*** Opening The data ***

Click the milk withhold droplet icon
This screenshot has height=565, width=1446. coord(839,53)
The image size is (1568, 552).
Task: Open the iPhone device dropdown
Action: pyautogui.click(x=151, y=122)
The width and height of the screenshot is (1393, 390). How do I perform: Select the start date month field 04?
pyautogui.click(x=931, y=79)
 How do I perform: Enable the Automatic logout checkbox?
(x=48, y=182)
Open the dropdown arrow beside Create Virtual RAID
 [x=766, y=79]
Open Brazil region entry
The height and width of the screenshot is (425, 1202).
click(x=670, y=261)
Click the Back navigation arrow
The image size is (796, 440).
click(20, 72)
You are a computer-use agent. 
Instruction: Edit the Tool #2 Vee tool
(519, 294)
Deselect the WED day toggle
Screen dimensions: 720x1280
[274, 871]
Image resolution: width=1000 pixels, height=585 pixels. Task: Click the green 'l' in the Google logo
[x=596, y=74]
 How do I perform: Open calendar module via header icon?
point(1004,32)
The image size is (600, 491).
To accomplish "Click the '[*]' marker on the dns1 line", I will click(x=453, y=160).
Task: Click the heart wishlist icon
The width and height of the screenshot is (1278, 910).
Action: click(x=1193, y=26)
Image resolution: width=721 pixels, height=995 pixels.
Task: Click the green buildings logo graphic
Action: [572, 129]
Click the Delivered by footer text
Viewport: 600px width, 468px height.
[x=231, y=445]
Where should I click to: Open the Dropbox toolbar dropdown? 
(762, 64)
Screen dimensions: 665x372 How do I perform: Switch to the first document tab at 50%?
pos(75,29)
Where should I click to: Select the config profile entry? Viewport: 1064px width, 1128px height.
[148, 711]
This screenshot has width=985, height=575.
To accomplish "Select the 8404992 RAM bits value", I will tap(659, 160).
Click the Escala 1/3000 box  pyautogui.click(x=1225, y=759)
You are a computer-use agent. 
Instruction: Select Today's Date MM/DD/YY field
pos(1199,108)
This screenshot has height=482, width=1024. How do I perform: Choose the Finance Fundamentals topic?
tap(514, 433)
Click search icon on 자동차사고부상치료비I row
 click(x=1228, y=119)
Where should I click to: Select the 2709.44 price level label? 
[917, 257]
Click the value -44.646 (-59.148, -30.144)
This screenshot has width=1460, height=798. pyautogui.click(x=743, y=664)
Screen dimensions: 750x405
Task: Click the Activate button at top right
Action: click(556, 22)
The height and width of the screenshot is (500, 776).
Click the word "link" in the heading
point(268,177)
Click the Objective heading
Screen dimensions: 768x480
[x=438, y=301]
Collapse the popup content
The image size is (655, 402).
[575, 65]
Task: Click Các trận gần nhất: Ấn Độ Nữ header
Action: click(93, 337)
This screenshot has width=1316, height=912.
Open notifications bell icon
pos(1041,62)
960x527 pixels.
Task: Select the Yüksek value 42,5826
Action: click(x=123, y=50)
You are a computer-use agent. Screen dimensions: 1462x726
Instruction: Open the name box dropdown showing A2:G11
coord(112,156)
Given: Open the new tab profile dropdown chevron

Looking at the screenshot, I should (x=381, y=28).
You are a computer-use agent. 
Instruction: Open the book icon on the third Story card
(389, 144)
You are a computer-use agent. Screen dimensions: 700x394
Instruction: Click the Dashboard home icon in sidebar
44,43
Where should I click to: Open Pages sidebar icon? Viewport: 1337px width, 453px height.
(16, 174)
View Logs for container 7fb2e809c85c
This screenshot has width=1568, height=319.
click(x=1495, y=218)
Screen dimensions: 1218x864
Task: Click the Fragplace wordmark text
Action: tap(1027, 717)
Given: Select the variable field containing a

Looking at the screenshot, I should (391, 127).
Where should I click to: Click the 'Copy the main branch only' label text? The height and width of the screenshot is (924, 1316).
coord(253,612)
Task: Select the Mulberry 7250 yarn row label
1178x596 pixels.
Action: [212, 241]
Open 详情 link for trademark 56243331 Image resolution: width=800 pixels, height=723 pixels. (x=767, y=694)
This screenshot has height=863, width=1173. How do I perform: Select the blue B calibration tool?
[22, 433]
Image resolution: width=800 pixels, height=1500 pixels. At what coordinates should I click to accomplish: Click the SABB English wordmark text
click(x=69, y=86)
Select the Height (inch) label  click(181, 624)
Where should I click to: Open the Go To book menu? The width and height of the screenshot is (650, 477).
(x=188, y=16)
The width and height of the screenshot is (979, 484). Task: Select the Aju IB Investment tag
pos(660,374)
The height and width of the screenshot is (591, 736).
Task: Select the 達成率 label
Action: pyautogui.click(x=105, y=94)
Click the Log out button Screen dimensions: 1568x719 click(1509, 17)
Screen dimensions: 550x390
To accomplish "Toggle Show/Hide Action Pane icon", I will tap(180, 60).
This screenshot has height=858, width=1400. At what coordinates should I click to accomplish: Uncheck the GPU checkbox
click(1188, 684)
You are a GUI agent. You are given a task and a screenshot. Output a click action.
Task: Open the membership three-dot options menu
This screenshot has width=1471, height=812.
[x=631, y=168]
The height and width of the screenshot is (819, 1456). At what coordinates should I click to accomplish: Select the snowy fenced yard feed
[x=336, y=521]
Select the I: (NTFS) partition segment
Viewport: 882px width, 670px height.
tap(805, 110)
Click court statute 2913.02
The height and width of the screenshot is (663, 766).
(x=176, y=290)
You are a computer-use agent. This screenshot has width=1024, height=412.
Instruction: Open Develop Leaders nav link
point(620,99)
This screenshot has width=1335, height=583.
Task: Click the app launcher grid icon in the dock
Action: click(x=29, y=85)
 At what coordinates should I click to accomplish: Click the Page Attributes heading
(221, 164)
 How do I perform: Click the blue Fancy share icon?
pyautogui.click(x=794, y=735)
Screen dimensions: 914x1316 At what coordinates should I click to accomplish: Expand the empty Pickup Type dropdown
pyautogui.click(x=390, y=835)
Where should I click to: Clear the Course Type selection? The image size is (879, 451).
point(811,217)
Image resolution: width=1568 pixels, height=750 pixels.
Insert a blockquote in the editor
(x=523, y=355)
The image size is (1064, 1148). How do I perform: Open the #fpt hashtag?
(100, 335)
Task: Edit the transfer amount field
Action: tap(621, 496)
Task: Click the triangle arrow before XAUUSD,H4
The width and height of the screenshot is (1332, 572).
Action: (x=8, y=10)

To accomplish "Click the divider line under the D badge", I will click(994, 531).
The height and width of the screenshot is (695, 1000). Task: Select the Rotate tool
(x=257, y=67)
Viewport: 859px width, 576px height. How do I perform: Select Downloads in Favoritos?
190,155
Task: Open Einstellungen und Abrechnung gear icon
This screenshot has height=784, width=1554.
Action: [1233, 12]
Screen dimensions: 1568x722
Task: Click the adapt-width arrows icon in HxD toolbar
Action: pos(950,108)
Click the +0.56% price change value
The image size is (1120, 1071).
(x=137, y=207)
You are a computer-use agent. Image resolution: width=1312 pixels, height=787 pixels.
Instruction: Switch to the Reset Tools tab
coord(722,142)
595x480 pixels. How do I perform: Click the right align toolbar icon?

*** Closing The data ***

Description of the task: Please output all of the entries without changing a single character.

Output of the exercise:
Click the milk withhold droplet icon
This screenshot has height=565, width=1446. coord(839,53)
The image size is (1568, 552).
Task: Open the iPhone device dropdown
Action: pyautogui.click(x=151, y=122)
The width and height of the screenshot is (1393, 390). How do I perform: Select the start date month field 04?
pyautogui.click(x=931, y=79)
 How do I perform: Enable the Automatic logout checkbox?
(x=48, y=182)
Open the dropdown arrow beside Create Virtual RAID
 [x=766, y=79]
Open Brazil region entry
The height and width of the screenshot is (425, 1202).
click(x=670, y=261)
Click the Back navigation arrow
The image size is (796, 440).
click(20, 72)
You are a computer-use agent. 
Instruction: Edit the Tool #2 Vee tool
(519, 294)
Deselect the WED day toggle
Screen dimensions: 720x1280
[274, 871]
Image resolution: width=1000 pixels, height=585 pixels. Task: Click the green 'l' in the Google logo
[x=596, y=74]
 How do I perform: Open calendar module via header icon?
point(1004,32)
The image size is (600, 491).
To accomplish "Click the '[*]' marker on the dns1 line", I will click(x=453, y=160).
Task: Click the heart wishlist icon
The width and height of the screenshot is (1278, 910).
Action: click(x=1193, y=26)
Image resolution: width=721 pixels, height=995 pixels.
Task: Click the green buildings logo graphic
Action: [572, 129]
Click the Delivered by footer text
Viewport: 600px width, 468px height.
[x=231, y=445]
Where should I click to: Open the Dropbox toolbar dropdown? 
(762, 64)
Screen dimensions: 665x372 How do I perform: Switch to the first document tab at 50%?
pos(75,29)
Where should I click to: Select the config profile entry? Viewport: 1064px width, 1128px height.
[148, 711]
This screenshot has width=985, height=575.
To accomplish "Select the 8404992 RAM bits value", I will tap(659, 160).
Click the Escala 1/3000 box  pyautogui.click(x=1225, y=759)
You are a computer-use agent. 
Instruction: Select Today's Date MM/DD/YY field
pos(1199,108)
This screenshot has height=482, width=1024. How do I perform: Choose the Finance Fundamentals topic?
tap(514, 433)
Click search icon on 자동차사고부상치료비I row
 click(x=1228, y=119)
Where should I click to: Select the 2709.44 price level label? 
[917, 257]
Click the value -44.646 (-59.148, -30.144)
This screenshot has width=1460, height=798. pyautogui.click(x=743, y=664)
Screen dimensions: 750x405
Task: Click the Activate button at top right
Action: click(556, 22)
The height and width of the screenshot is (500, 776).
Click the word "link" in the heading
point(268,177)
Click the Objective heading
Screen dimensions: 768x480
[x=438, y=301]
Collapse the popup content
The image size is (655, 402).
[575, 65]
Task: Click Các trận gần nhất: Ấn Độ Nữ header
Action: click(93, 337)
This screenshot has width=1316, height=912.
Open notifications bell icon
pos(1041,62)
960x527 pixels.
Task: Select the Yüksek value 42,5826
Action: click(x=123, y=50)
You are a computer-use agent. Screen dimensions: 1462x726
Instruction: Open the name box dropdown showing A2:G11
coord(112,156)
Given: Open the new tab profile dropdown chevron

Looking at the screenshot, I should (x=381, y=28).
You are a computer-use agent. 
Instruction: Open the book icon on the third Story card
(389, 144)
You are a computer-use agent. Screen dimensions: 700x394
Instruction: Click the Dashboard home icon in sidebar
44,43
Where should I click to: Open Pages sidebar icon? Viewport: 1337px width, 453px height.
(16, 174)
View Logs for container 7fb2e809c85c
This screenshot has width=1568, height=319.
click(x=1495, y=218)
Screen dimensions: 1218x864
Task: Click the Fragplace wordmark text
Action: tap(1027, 717)
Given: Select the variable field containing a

Looking at the screenshot, I should (391, 127).
Where should I click to: Click the 'Copy the main branch only' label text? The height and width of the screenshot is (924, 1316).
coord(253,612)
Task: Select the Mulberry 7250 yarn row label
1178x596 pixels.
Action: [212, 241]
Open 详情 link for trademark 56243331 Image resolution: width=800 pixels, height=723 pixels. (x=767, y=694)
This screenshot has height=863, width=1173. How do I perform: Select the blue B calibration tool?
[22, 433]
Image resolution: width=800 pixels, height=1500 pixels. At what coordinates should I click to accomplish: Click the SABB English wordmark text
click(x=69, y=86)
Select the Height (inch) label  click(181, 624)
Where should I click to: Open the Go To book menu? The width and height of the screenshot is (650, 477).
(x=188, y=16)
The width and height of the screenshot is (979, 484). Task: Select the Aju IB Investment tag
pos(660,374)
The height and width of the screenshot is (591, 736).
Task: Select the 達成率 label
Action: pyautogui.click(x=105, y=94)
Click the Log out button Screen dimensions: 1568x719 click(1509, 17)
Screen dimensions: 550x390
To accomplish "Toggle Show/Hide Action Pane icon", I will tap(180, 60).
This screenshot has height=858, width=1400. At what coordinates should I click to accomplish: Uncheck the GPU checkbox
click(1188, 684)
You are a GUI agent. You are given a task and a screenshot. Output a click action.
Task: Open the membership three-dot options menu
This screenshot has width=1471, height=812.
[x=631, y=168]
The height and width of the screenshot is (819, 1456). At what coordinates should I click to accomplish: Select the snowy fenced yard feed
[x=336, y=521]
Select the I: (NTFS) partition segment
Viewport: 882px width, 670px height.
tap(805, 110)
Click court statute 2913.02
The height and width of the screenshot is (663, 766).
(x=176, y=290)
You are a computer-use agent. This screenshot has width=1024, height=412.
Instruction: Open Develop Leaders nav link
point(620,99)
This screenshot has width=1335, height=583.
Task: Click the app launcher grid icon in the dock
Action: click(x=29, y=85)
 At what coordinates should I click to accomplish: Click the Page Attributes heading
(221, 164)
 How do I perform: Click the blue Fancy share icon?
pyautogui.click(x=794, y=735)
Screen dimensions: 914x1316 At what coordinates should I click to accomplish: Expand the empty Pickup Type dropdown
pyautogui.click(x=390, y=835)
Where should I click to: Clear the Course Type selection? The image size is (879, 451).
point(811,217)
Image resolution: width=1568 pixels, height=750 pixels.
Insert a blockquote in the editor
(x=523, y=355)
The image size is (1064, 1148). How do I perform: Open the #fpt hashtag?
(100, 335)
Task: Edit the transfer amount field
Action: tap(621, 496)
Task: Click the triangle arrow before XAUUSD,H4
The width and height of the screenshot is (1332, 572).
Action: (x=8, y=10)

To accomplish "Click the divider line under the D badge", I will click(994, 531).
The height and width of the screenshot is (695, 1000). Task: Select the Rotate tool
(x=257, y=67)
Viewport: 859px width, 576px height. How do I perform: Select Downloads in Favoritos?
190,155
Task: Open Einstellungen und Abrechnung gear icon
This screenshot has height=784, width=1554.
Action: [1233, 12]
Screen dimensions: 1568x722
Task: Click the adapt-width arrows icon in HxD toolbar
Action: pos(950,108)
Click the +0.56% price change value
The image size is (1120, 1071).
(x=137, y=207)
You are a computer-use agent. Image resolution: width=1312 pixels, height=787 pixels.
Instruction: Switch to the Reset Tools tab
coord(722,142)
595x480 pixels. How do I perform: Click the right align toolbar icon?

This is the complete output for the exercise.